Kenya is a young country with potent situations like informal settlements. There is enough sad and happy material to draw from and write about.

I dream of opening a creative writing school, which will also help children with dyslexia — a learning disorder marked by severe difficulty in recognising and understanding written text. My daughter, 14, has struggled with the condition, leading to writing and spelling problems.

 

 

 

An inherent love for children

Rebecca Nandwa

Author, children’s storybooks

Describe your journey in writing

I have written 30 storybooks, 25 in Swahili and the rest in English. It started as a joke. An editor with the Phoenix Publishers read a story I had done for a local Swahili daily that I worked for. He asked if I could write a children’s storybook. Two weeks later I delivered Chura Mcheza Ngoma. He asked me to write another one. I did, hoping to get rid of him. But after three months I had published another two. Then I got excited. Really, it was for me a good pastime. By 2005 I was hooked and I started interacting with other writers and editors. I also realised I could work with different publishers.

What do you write about?

I trained as a teacher and actually taught for 10 years. All the while I would send articles in the local dailies, which were published. Eventually, I quit teaching and got a job with one of the dailies. I have an inborn drive to help children by teaching them contemporary social issues through storybooks. I draw my material from personal experiences and observation. For instance, I have a book, Kiki and the Piggy Bank, which teaches children about saving.

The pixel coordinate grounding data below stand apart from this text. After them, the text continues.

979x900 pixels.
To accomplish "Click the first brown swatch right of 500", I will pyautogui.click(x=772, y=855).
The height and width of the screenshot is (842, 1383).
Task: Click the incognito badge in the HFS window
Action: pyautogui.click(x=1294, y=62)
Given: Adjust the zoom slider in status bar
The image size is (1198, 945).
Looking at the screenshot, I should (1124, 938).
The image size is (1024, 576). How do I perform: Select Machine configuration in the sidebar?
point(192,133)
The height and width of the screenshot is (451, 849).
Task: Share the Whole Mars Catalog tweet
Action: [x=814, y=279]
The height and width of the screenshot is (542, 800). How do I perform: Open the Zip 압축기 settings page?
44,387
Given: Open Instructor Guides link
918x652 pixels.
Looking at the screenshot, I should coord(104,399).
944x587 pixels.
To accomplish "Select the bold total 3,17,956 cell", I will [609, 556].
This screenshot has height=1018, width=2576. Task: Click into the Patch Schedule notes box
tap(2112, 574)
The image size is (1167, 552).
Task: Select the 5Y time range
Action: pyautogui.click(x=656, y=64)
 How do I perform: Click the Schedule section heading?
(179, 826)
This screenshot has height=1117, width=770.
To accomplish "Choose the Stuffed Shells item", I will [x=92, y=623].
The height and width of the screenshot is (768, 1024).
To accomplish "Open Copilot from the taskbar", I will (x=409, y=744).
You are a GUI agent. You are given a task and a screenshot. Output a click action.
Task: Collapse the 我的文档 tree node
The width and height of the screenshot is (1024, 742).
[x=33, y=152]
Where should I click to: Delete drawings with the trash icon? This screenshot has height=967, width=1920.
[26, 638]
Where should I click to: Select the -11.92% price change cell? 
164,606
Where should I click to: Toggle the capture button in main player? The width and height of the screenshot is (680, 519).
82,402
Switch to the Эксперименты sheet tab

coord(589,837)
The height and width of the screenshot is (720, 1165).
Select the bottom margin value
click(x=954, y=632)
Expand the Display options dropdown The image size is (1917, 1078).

Your take on Kenyan writers?

If you are writing for money, you will never write. Breaking in as a writer is tough. Publishers like to work with familiar authors and even when published, the royalties are meagre. My first book earned me only Sh5,000 in the first year. Passion makes me a writer. My advice to other writers is to write what you are comfortable with, be open to criticism and take writing as a long time investment. If you write for quick money you will become frustrated.

Do Kenyans read beyond the class?

No. Publishers focus on textbooks and a good manuscript can lie on the shelf for two years. Some are even published post humously. Parents term storybooks as a luxury and they buy only the ones in the school reading list. I read a lot because reading is like eating good food. It improves ones thinking, attitude, communication skills and etiquette. But it all depends on what you read.

Looking into the future?

Well, my books target primary school pupils although I have also written for secondary pupils. I am working on a book on short stories for secondary and tertiary schools. I think I will also write in my mother tongue to keep my culture alive. I want to be prolific and be a household name like Barbara Kimenye. When I am gone, I want my epitaph to read, "Here lies Rebecca Nandwa who realised her passion to the fullest in writing".